A Secção Regional do Centro da Ordem dos Médicos (SRCOM), tendo conhecimento da inexistência de um estudo prévio sobre a desclassificação e redução da capacidade de resposta de Serviço do Centro Hospitalar e Universitário de Coimbra (CHUC), nomeadamente numa das suas unidades hospitalares mais importantes, o Hospital dos Covões, exige que a Ministra da Saúde clarifique a posição da tutela sobre o futuro deste Hospital.

 

O Ministério da Saúde assume, em correspondência enviada à Ordem dos Médicos, a inexistência de qualquer estudo sobre a desclassificação da urgência do Hospital Geral, comummente conhecido como Hospital dos Covões.
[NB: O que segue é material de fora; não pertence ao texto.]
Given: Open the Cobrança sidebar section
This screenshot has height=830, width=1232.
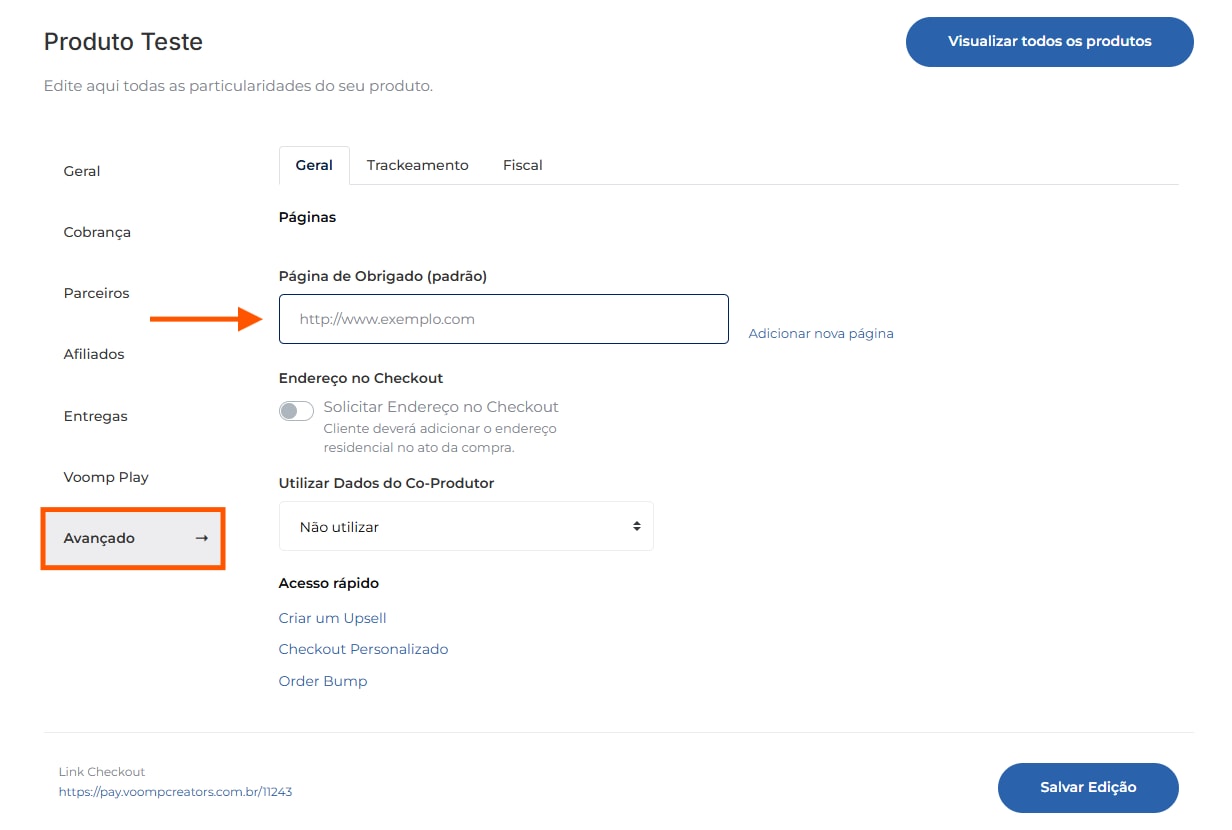Looking at the screenshot, I should 97,232.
Mais, a própria tutela esclarece que essa desqualificação nunca poderia ter lugar sem autorização superior e sem a existência de um estudo técnico.

 

Neste sentido, a SRCOM alerta que esta posição do Conselho de Administração do CHUC configura, na prática, um ato de desobediência perante o Ministério da Saúde.

 

Assim, a SRCOM insta o Conselho de Administração do CHUC a reverter o caminho de desmantelamento já iniciado e a respeitar as orientações provenientes superiores.

 

Desde o início do ano, a capacidade de internamento do Hospital dos Covões passou de 205 para 134 camas, o que representa uma redução de 71 camas. A Unidade de Cuidados Intensivos Coronários e os serviços de internamento de Cardiologia, Ortotraumatologia e Pneumologia foram extintos, entre outros.

 

O serviço de urgência – período das 09h00 às 21h00 – perdeu quase metade da equipa. Hoje as urgências são asseguradas por uma equipa de 8 médicos, dos quais apenas 2 são especialistas, quando até ao início de março eram asseguradas por 15 médicos, dos quais 6 especialistas eram médico-cirúrgicos.

 

Segundo Carlos Cortes, “o que está a acontecer não é o desmantelamento de um hospital, é muito mais do que isso, é a contração perigosa de todo o CHUC diminuindo a sua capacidade de resposta e o apoio que tem dado à população de toda a região centro.”

 

O presidente da SRCOM acrescenta que “quem pensa desta forma tem uma estratégia minimalista para os cuidados de saúde e está a comprometer um pilar fundamental da oferta em saúde no nosso país”.